According to the blog post below, who killed webOS?

### DOCUMENT SECTION
==============================
My Next Android!
This was a tough one. Really, after buying the Acer Stream S110 earlier this year, an Android phone which would happen to be refused an update to Gingerbread not much later; and even more so after testing the Samsung GT-I9100 for a while, I felt quite disappointed with Android phones.
Not that both were such horrible devices—the Galaxy SII being good enough to sell really well, making it the Android phone you spot the most out there in the streets. Still, I hadn't been overly enthusiastic with the Galaxy SII, I hadn't really liked it, finding it too wide to hold comfortably, disliking the rather low pixel density and the placement of hardware buttons. Then, on the other hand, all competing Android headsets had there own flaws. LGs dual core “Optimus” superphones, the Speed (P990 / T-Mo USA P999) and the 3D (P920) seemed nicer to me because of their LCDs and overall button layout, but had obvious flaws of their own. Flawed were all the other devices, such as the Sensation, maybe the least flawed of the aforementioned, but being out of the game for me because of HTC Sense, or the Motorola Atrix, which while really cool seeming with its Laptop Dock suffered a lot from its (albeit featuring qHD resolution) PenTile-LCD screen and Motorolas slow software updates, a few variants of this device are still officially stuck on Froyo.
In addition to the hardware, I felt that the software had real problems that didn't make it quite likable to me. I started to really dislike Android's menu button, a relict carried over from the days, when Android was being imagined as a Blackberry-competitor running on devices that itself resembled the classic blackberry formfactor: A small, maybe 2,6” sized display, placed on a rather wide candybar in a landscape position atop a full QWERTY keyboard. This form factor had never been really popular with android, even the old and famous G1 (HTC Dream) had looked very difficult from this because of its vertical slider. But with the G1 the menu button hadn't been much of an issue, as you had a trackball and thus weren't really forced to use the touchscreen at all with the early iterations of Android. With the 4,3” WVGA Galaxy SII this had fundamentally changed, and it had become totally obvious to me, that Android was a land of usability horror, partly due to the aforementioned problem, partly due to apps that didn't fit into the problematic way Android did things, resembling iOS-Apps instead.
Being frustrated with all that, and reading that Honeycomb was still overly complicated (BTW a few issues, that aren't so problematic with smartphones because of their smaller size will likely remain on tablets even with Ice Cream Sandwich), I felt like going webOS wasn't the worst idea ever. This turned out to be wrong the night Leo Apotheker killed webOS, rendering the really promising HP Pre 3 an unannounced device. (HP may try to revive webOS, but I doubt that they can undo the damage done, rendering what was ahead this announcement an uphill battle a battle that is virtually impossible to win…) As we know now, the HP Pre 3 will likely never ever receive more updates, rendering the non carrier branded Rest Of the World version of it stuck on basically the same version it shipped with. This version has a load of bugs, the whole Skype integration doesn't feel matured at all, and you happen to run into “Too many cards”-Errrors way to often. That aside, the accelerometer is effingly shaky, doing very abrupt orientation switches, making the device a rather painful thing to use as you can't even switch that thing of. There simply is no patch for that. (You see, I really should update my review of the Pre3 and make it more negative.)
==============================
### DATA SUPPLIED
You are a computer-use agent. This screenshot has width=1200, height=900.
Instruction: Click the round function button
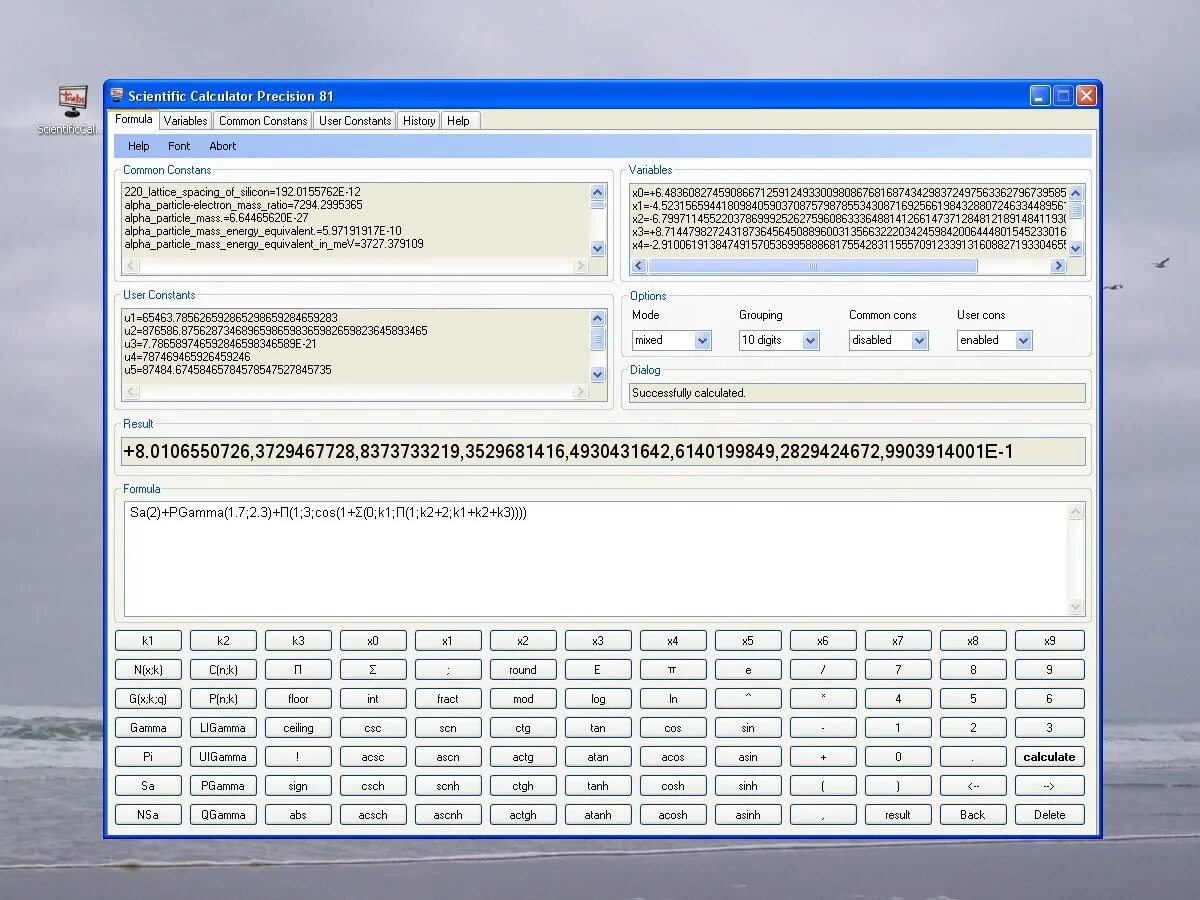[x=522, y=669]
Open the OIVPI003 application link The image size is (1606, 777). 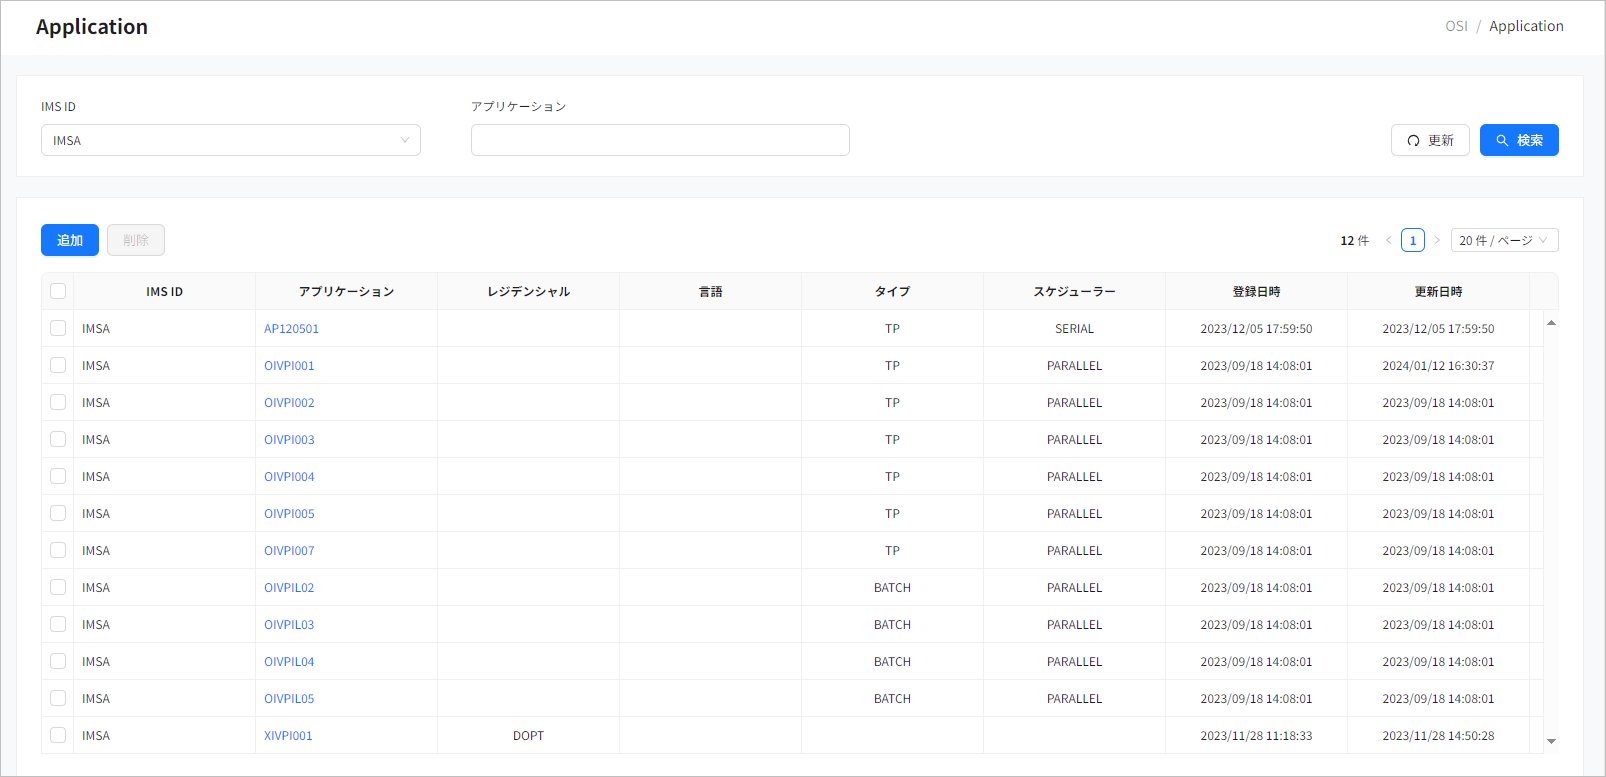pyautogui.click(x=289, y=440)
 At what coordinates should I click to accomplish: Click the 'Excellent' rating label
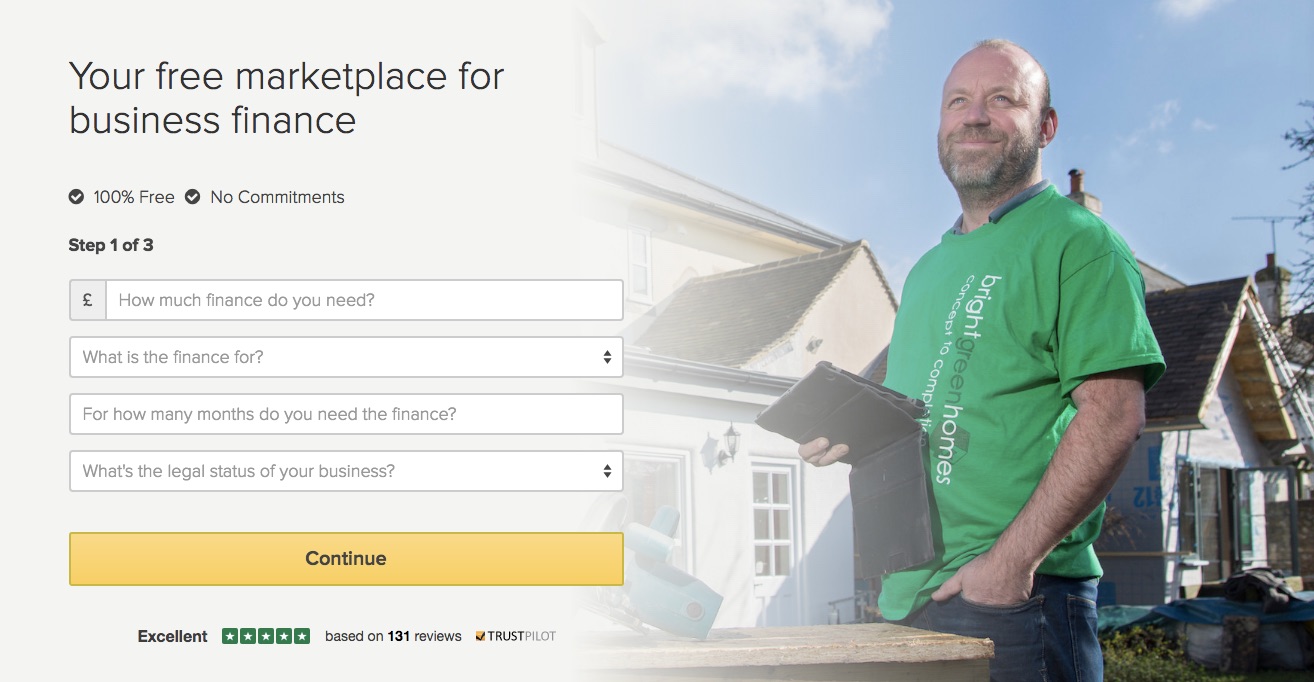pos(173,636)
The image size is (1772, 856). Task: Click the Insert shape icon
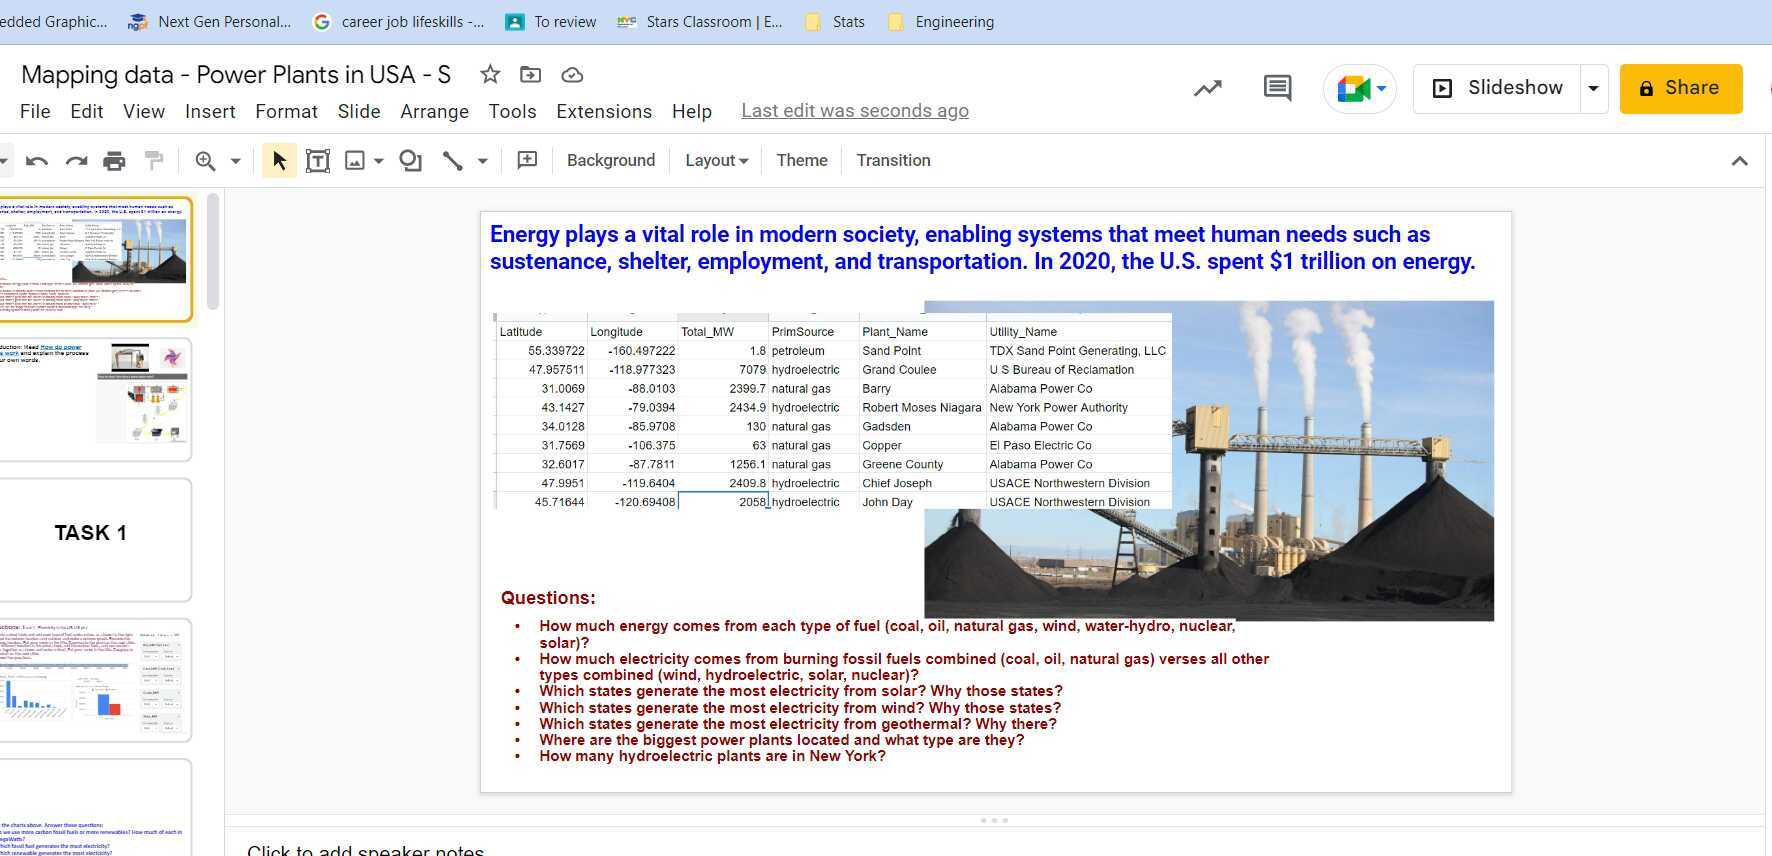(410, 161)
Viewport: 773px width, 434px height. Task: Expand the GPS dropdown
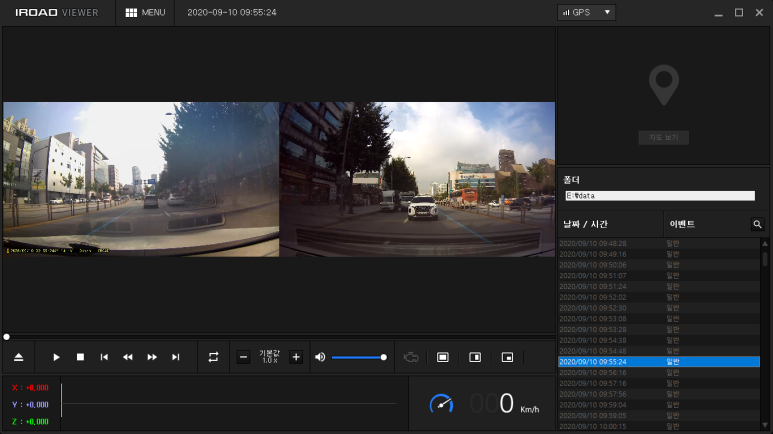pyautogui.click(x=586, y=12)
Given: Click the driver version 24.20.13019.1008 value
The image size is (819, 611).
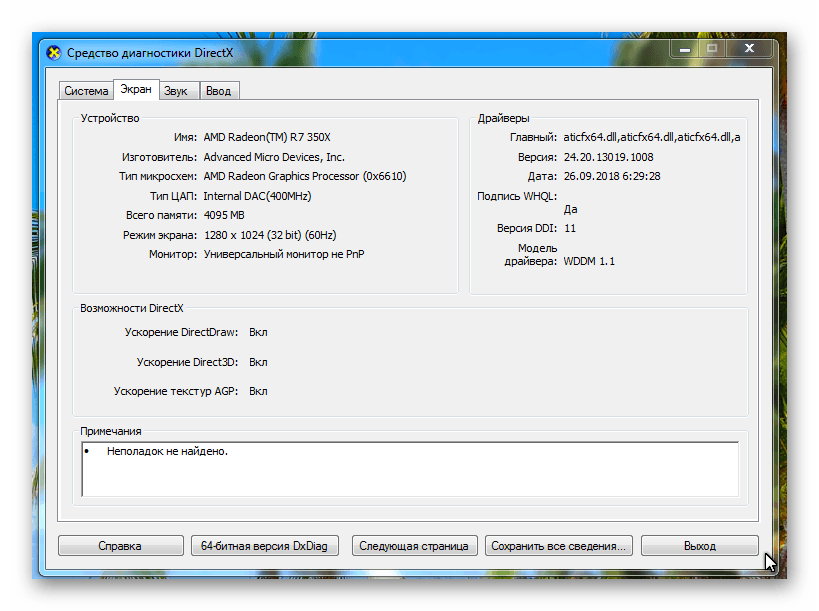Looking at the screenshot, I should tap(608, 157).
==============================
### THE RESULT
Leo Apotheker